Entonces si que era una situación caótica y en extremo peligrosa. Los llamamientos de la OMS (Organización Mundial de la Salud), caían en saco roto y los niveles de contaminación se superaban todos los días, siendo el tráfico rodado el principal culpable de esta forma de vida tan denigrante. Por fortuna, los términos se fueron invirtiendo, el asfalto fue dejando sitio a las zonas verdes, a las sendas peatonales y del carril bici de antaño, pasamos al carricoche – como es conocido popularmente el tramo de vía por el que circulan los vehículos públicos y los privados con autorización especial. El resto del vial está destinado a la circulación de bicicletas, que disponen de modernos intercambiadores donde se puede dejar el vehículo de dos ruedas para tomar el tren y desplazarse a cualquier punto del área metropolitana.

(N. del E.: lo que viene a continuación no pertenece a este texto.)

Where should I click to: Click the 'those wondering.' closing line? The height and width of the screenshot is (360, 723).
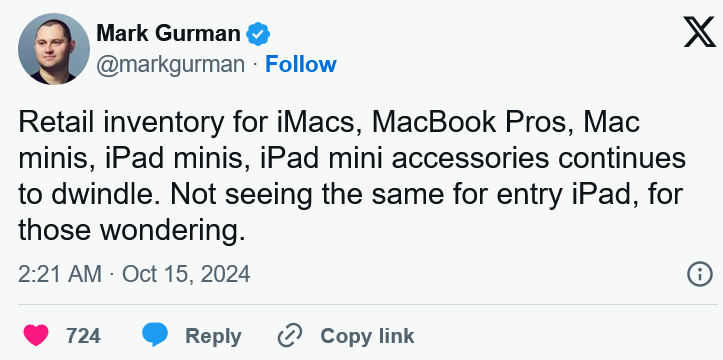[132, 230]
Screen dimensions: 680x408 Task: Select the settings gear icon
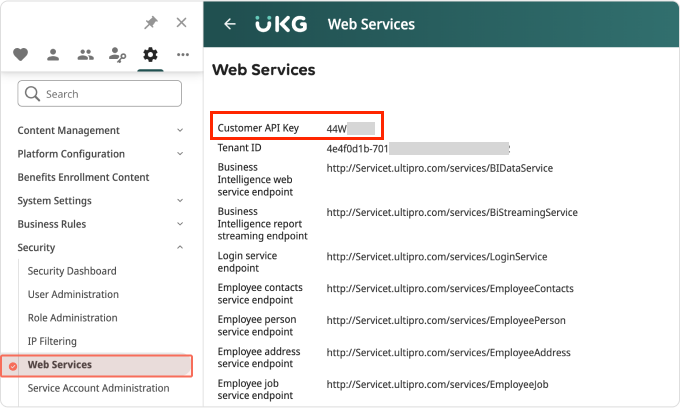coord(150,55)
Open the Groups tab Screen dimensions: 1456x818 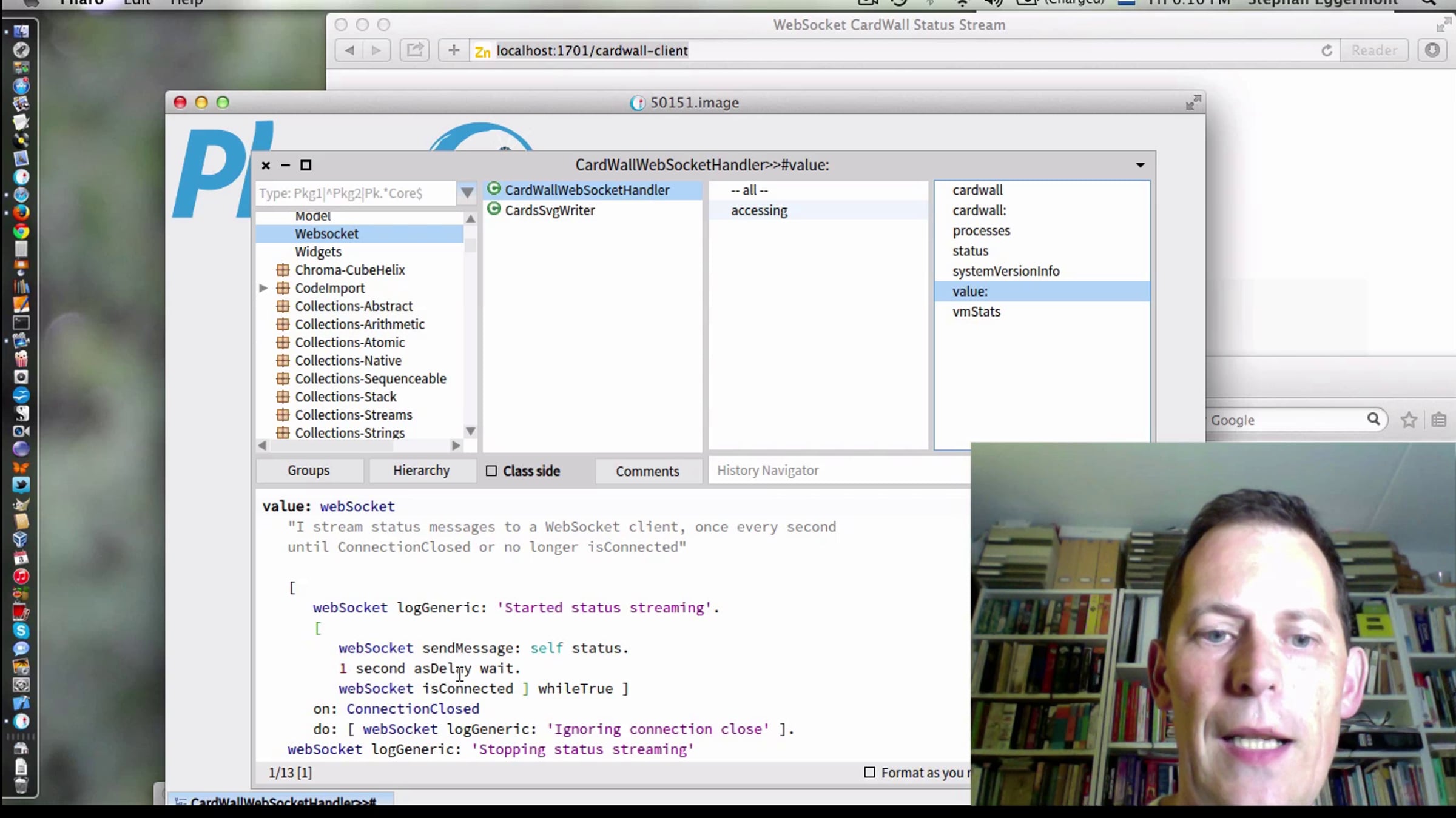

También se puede, dado el caso, llevar el vehículo en el tren, pero siempre hay quien prefiere dejarla porque en su punto de destino tiene enlaces fáciles, puede caminar o incluso dispone de algún servicio de alquiler con el que completar su recorrido. Las tiendas de coches tuvieron que reconvertirse y dedicarse a vender bicicletas y complementos para el usuario, ofrecer rutas turísticas por distintos puntos de la ciudad, y regalar bonos canjeables por viajes en tren hasta la sierra más próxima. Las motos con escape o sin escape pasaron a la historia, desaparecieron, hasta dejaron de promocionar las carreras de los domingos, los grandes campeones cayeron en desgracia cuando estalló el gran escándalo del timo televisivo. Los jóvenes perdieron la ilusión por emular a sus ídolos, y no veían mal desplazarse de un lado a otro pedaleando.
Descubrieron que hasta se podía ligar moviéndose en bicicleta. Todos los establecimientos colocaron en sus puertas atractivos aparcamientos para que resultase más cómodo y seguro llegar, dejar el vehículo articulado ligero y entrar en la tienda. Aquello de ciudad saludable, se hizo realidad. Pero al sargento Bueno le había tocado la parte del melón menos dulce, por no decir la más amarga de esta nueva civilización, y tenía que dar la cara delante de sus muchachos, que pedían soluciones que a veces costaba trabajo conseguirlas.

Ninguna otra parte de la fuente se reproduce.